Without warning, Alice’s face crumpled. Her complexion turned from a happy roses and cream to an outraged shade of damson, her eyes squeezed shut, and fat tears shot horizontally from her empurpled cheeks.
“I’m not naughty!” she wailed.
“What do you mean?” I said, confused. Then remembered that she spent much of her days surrounded by American accents.
“Oh, Alice, of course you’re not naughty!” I said. “I didn’t say you were naugh-dy, I said you were nod-ding.”
Alice’s tears increased in volume.
“You said it again!” she sobbed. “I’m not naughty! I’m not!”
“Of course you’re not!” I said. “OK, let me explain what really happened, this is quite funny, you’ll laugh when I tell you, because you and I like to laugh, don’t we? You see, I saw you nodding your head up and down like this and said you were nodding. That’s nod-ding, do you hear that? But you thought I was saying you were naughty, which I’d only say if I were a very silly person indeed, because of course you’re not, and I’d have to be as silly as that squirrel to say so, wouldn’t I? But that’s how silly you thought I was, isn’t that funny, Alice?”
But Alice was not amused.
“I’m not naughty!” she shouted, her body now rigid with indignation.
Her brother and sister shifted uncomfortably in their booster seats. They were unsure of exactly what had just happened, but they knew that their sister was upset, and they knew with crystal clarity precisely who was the cause of it.
“Of course you’re not naughty, Alice!” I said. “You’re the best …”
Beside her, her sister bristled just a little.

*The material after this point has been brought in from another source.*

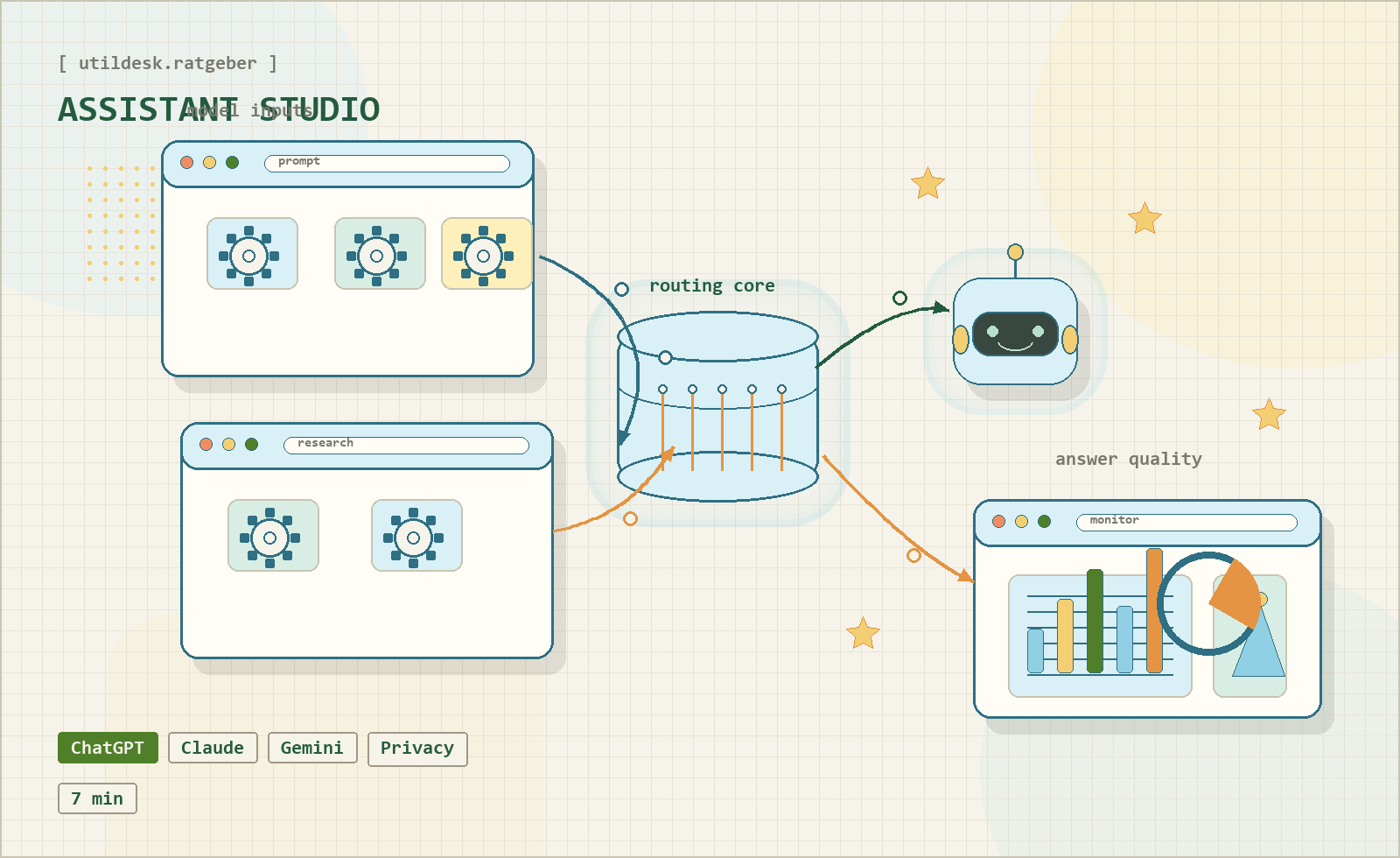
Task: Select the blue gear tile in prompt window
Action: pyautogui.click(x=252, y=254)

“… one of the best girls I know,” I hastily amended.
“You said I’m naughty!” wept Alice. “I’m not naughty! I’m not!”
I decided to try another tack.
“Alice, can you hear that I talk like your Mummy and Daddy?” I said. “That’s because your Mummy and Daddy and I are English and we don’t quite talk the way the Americans at your school talk, can you hear that? And sometimes it means we say words a little differently from the way people say them at school. We say tom-ah-to instead of tom-ay-to and butt-ah instead of budd-er, and lots of different things. Now, if I’d really thought you weren’t a good girl, I’d have said you were naw-tee …”

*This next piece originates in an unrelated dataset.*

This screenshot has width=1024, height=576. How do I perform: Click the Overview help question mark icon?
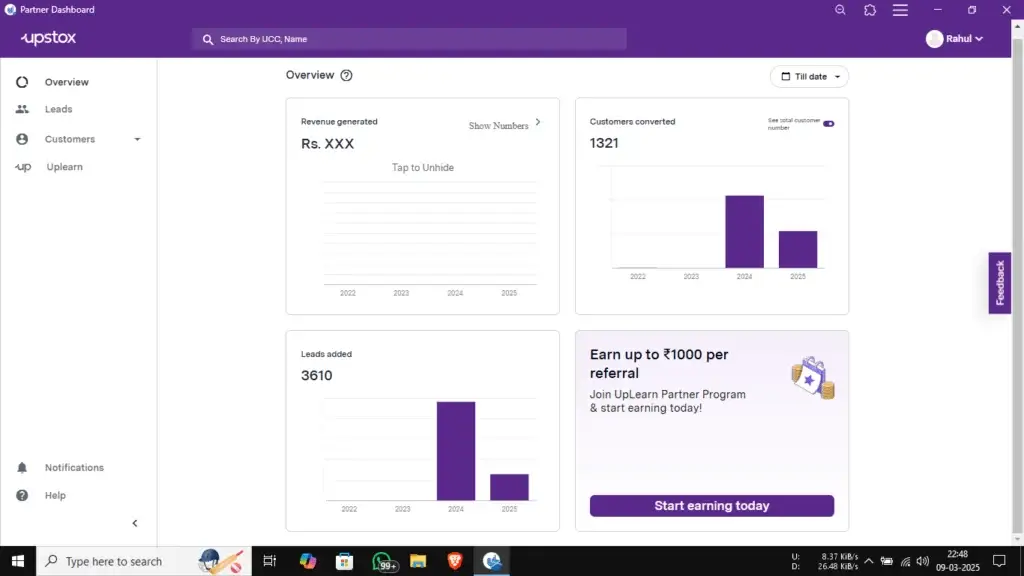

“You keep saying it!” howled Alice. “I’m not naughty! I’m not naughty!”
After about five years – every one of them a leap year and each with a long, dark, and ever more grueling winter – my friend returned to the car.
“What’s going on?” she said.
Alice turned on her a four-year-old face wrung old and dry with heartache.
“She said I was naughty!” she said.
“I’m so sorry,” I said. “I feel just terrible. You see, Alice was nodding her head …”
“I’m not naughty!” sobbed Alice.
“No, of course you’re not, Alice, you’re a very good girl, but I commented that she was …”
Alice braced herself in her car seat.
“… that she was doing what she was doing, and poor little Alice here thought I was telling her she was naughty …”
“I’m not naughty!” wept Alice.
“Oh, darling, of course you’re not!” said her mother. “That wasn’t what she was saying at all. You were just bobbing your little head up and down like this, can you do it like I’m doing it? Yes, that’s right, you’re a very good head-bobber, aren’t you? Have you been practicing? And she saw you doing that and all she said was that you were nodding …”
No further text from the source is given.